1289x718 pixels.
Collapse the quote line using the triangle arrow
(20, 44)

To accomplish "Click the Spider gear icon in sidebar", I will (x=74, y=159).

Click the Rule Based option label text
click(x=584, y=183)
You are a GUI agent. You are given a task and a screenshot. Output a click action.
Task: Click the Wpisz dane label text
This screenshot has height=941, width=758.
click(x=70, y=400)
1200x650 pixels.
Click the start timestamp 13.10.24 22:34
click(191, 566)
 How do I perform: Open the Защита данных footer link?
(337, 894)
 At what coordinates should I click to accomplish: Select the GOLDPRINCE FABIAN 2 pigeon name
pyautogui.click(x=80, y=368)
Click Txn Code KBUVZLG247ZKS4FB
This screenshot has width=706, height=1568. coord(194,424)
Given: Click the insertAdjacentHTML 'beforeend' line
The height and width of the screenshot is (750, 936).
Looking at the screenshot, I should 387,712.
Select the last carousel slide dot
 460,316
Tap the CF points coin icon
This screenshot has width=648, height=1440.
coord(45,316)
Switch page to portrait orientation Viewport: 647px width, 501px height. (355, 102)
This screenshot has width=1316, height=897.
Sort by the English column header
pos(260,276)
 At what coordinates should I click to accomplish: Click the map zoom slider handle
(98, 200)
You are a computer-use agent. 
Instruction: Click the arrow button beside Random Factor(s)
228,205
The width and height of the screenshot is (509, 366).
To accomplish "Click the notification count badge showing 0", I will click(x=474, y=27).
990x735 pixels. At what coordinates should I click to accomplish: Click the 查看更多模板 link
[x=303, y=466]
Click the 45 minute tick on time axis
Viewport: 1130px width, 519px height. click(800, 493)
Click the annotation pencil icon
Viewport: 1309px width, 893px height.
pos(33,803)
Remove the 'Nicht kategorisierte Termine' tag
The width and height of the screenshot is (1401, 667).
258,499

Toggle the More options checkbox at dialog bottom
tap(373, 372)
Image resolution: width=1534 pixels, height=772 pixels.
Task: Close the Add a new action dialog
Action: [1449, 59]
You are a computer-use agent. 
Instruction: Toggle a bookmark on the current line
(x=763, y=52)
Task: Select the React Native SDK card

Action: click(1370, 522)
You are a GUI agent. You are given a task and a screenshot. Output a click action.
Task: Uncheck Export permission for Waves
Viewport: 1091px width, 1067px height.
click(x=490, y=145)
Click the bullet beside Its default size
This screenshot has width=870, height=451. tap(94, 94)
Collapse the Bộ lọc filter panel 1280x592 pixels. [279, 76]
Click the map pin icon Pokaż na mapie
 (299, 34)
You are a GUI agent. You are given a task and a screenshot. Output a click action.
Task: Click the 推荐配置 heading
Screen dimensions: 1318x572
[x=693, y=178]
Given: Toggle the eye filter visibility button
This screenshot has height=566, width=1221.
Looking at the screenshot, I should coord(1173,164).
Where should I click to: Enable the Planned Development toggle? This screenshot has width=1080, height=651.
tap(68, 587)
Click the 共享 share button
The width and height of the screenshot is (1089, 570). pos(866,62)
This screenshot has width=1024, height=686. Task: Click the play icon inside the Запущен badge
○ ○ ○ ○
- _Work task_: Pull out every line of the entries that includes the word "badge".

- _Problem solution_:
To accomplish "Click the notification count badge showing 0", I will click(x=474, y=27).
This screenshot has width=1024, height=686. Task: Click the play icon inside the Запущен badge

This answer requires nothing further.